Valves big misstep with the Steam Machines was that they expected developers to port their games over to Linux natively, on their own dime. Needless to say that didn't end up happening at any significant scale, so when they resurrected SteamOS they refocused on Windows binary compatibility through Proton instead.
Valve launched Steam Machines with their own OS and started shipping a version of Steam on Linux with predictable library versions. At the same time, they started working with the Wine project and shipping things which is now called Proton but is actually the cumulative results of their own patches.
This paved the way for the success of the Steam Deck when adequate material became available.
I don’t think it makes sense to call the Steam Machine a misstep because there was no Proton. There would be no Proton nor Steam Deck without the ground work started with the Steam Machines.
>I don’t think it makes sense to call the Steam Machine a misstep because there was no Proton. There would be no Proton nor Steam Deck without the ground work started with the Steam Machines.
I’ve written before about how I think the Steam Deck is one of the best v1 products in recent memory, in large part because Valve learned so much (and so well) from the failures of the Steam Machines.
I don’t know if I would call it a misstep, but it was absolutely a failure. And a brutal one. Valve should be lauded for taking the right lessons from that failure and investing in Proton and doing the compatibility work themselves rather than expecting devs to do it (Apple is the only company that consistently gets developers to rebuild for their platform, and even game developers won’t do that), but we shouldn’t let the fact that it wound up on the right path years later diminish the fact that the original strategy —- if not the devices or idea itself —- was hugely flawed.
I have a Steam Machine, one of the Alienware ones. You're completely correct. SteamOS as shipped on those machines sucked. The controllers sucked. The PC hardware wasn't bad and could play games alright but the experience sucked. I made it into a Linux desktop I used for years and it worked much better for that than as a dedicated games console. But the SteamDeck very plainly incorporated lessons learned from Steam Machines.
But all the update you like in your SteamDeck also came to the Steam Machines plus nice remote play on your local network. You couldn’t see because you stopped using it as an actual Steam Machine. I personally deeply disagree about the controller too.
Personally, for such an early and unlikely product, I don’t view it as a failure at all. They ironed everything they had to using the platform as a stepping stone.
First of all they can make it easier option for OEMs go for Windows/XBox handhelds and thus push SteamDeck out of market, by making it a niche device only a minority cares about, netbooks attack plan style, which they are starting now.
They can also introduce Windows/DirectX APIs that Proton will have a hard time copying, by requiring additional hardware or subsystem features not easily copyable.
They can let their legal team have some fun.
Finally, companies don't last forever, and I am betting as the 2nd most valuable company in the planet, Microsoft will outlive Steam's current management and eventually deal with the problem in another way.
> First of all they can make it easier option for OEMs go for Windows/XBox handhelds and thus push SteamDeck out of market, by making it a niche device only a minority cares about, netbooks attack plan style, which they are starting now.
Steamdeck is already a niche device, and they have direct competition since years now.

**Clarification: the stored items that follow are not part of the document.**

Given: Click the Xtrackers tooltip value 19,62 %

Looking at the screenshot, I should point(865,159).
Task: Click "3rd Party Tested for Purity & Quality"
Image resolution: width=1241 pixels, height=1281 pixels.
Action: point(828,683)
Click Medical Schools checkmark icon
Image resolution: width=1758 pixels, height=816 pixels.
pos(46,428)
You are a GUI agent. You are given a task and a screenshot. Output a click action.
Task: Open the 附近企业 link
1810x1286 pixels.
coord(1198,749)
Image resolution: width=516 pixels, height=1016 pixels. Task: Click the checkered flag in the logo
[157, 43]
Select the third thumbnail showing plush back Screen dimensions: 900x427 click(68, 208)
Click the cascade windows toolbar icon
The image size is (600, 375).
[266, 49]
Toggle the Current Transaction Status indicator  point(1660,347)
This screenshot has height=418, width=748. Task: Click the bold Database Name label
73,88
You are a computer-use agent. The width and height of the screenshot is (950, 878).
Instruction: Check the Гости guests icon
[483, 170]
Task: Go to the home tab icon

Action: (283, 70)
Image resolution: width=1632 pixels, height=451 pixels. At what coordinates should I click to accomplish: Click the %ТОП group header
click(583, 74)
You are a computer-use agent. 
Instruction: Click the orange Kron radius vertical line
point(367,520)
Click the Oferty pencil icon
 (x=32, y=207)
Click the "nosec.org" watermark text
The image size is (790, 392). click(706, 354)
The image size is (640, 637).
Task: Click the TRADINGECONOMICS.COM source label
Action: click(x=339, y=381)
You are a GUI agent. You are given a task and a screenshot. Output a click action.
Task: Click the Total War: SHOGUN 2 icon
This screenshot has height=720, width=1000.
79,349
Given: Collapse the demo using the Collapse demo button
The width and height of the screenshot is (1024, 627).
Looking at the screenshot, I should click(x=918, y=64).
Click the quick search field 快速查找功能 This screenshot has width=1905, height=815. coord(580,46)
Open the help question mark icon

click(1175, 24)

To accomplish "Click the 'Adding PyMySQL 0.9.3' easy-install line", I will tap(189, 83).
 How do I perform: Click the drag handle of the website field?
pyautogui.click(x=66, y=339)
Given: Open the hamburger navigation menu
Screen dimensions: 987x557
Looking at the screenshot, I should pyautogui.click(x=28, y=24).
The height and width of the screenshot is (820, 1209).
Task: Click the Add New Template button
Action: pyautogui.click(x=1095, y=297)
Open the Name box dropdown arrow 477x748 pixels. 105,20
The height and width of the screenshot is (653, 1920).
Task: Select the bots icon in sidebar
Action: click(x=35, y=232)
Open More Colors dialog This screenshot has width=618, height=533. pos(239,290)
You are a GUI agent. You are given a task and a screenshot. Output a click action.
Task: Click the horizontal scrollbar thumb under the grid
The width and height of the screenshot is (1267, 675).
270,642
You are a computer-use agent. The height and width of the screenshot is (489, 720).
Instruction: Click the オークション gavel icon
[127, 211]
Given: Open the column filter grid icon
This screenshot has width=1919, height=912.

Optimizing the software and interface won't probably make it much worse for Valve.
> They can also introduce Windows/DirectX APIs that Proton will have a hard time copying, by requiring additional hardware or subsystem features not easily copyable.
Seems unrealistic that games will adapt a new restricted API, which at the same will be a longterm hazzle for Wine/Proton, and will survive that court-battles. At best, it's just some annoying money-sink, with Microsoft playing on time to make it worse for everyone without gaining any real advantage.
> Finally, companies don't last forever, and I am betting as the 2nd most valuable company in the planet, Microsoft will outlive Steam's current management and eventually deal with the problem in another way.
That's actually realistic, but there is also the chance that valve will be outliving Windows and has to battle with whatever will follow.
I don't think reducing the price of Windows for OEMs will do much as the SteamDeck uses Arch Linux specifically for better control of the software/updates than relying on Microsoft.
They can try making Proton's job more difficult, but I'd expect that major changes to the APIs would prevent a lot of existing games from working on Windows.
Legally, I don't think they've got a leg to stand on.
Basically Valve are doing with Steam OS and Proton against Windows, the same thing that Google did with Chrome against Internet Explorer. Microsoft's usual tactic with Embrace Extend Extinguish isn't working with Edge, as Chrome just has great development velocity and market entrenchment and distribution. Crossing my fingers that Valve will pull off the same thing. In the gaming market Valve have great distribution and they are strong developers, so maybe.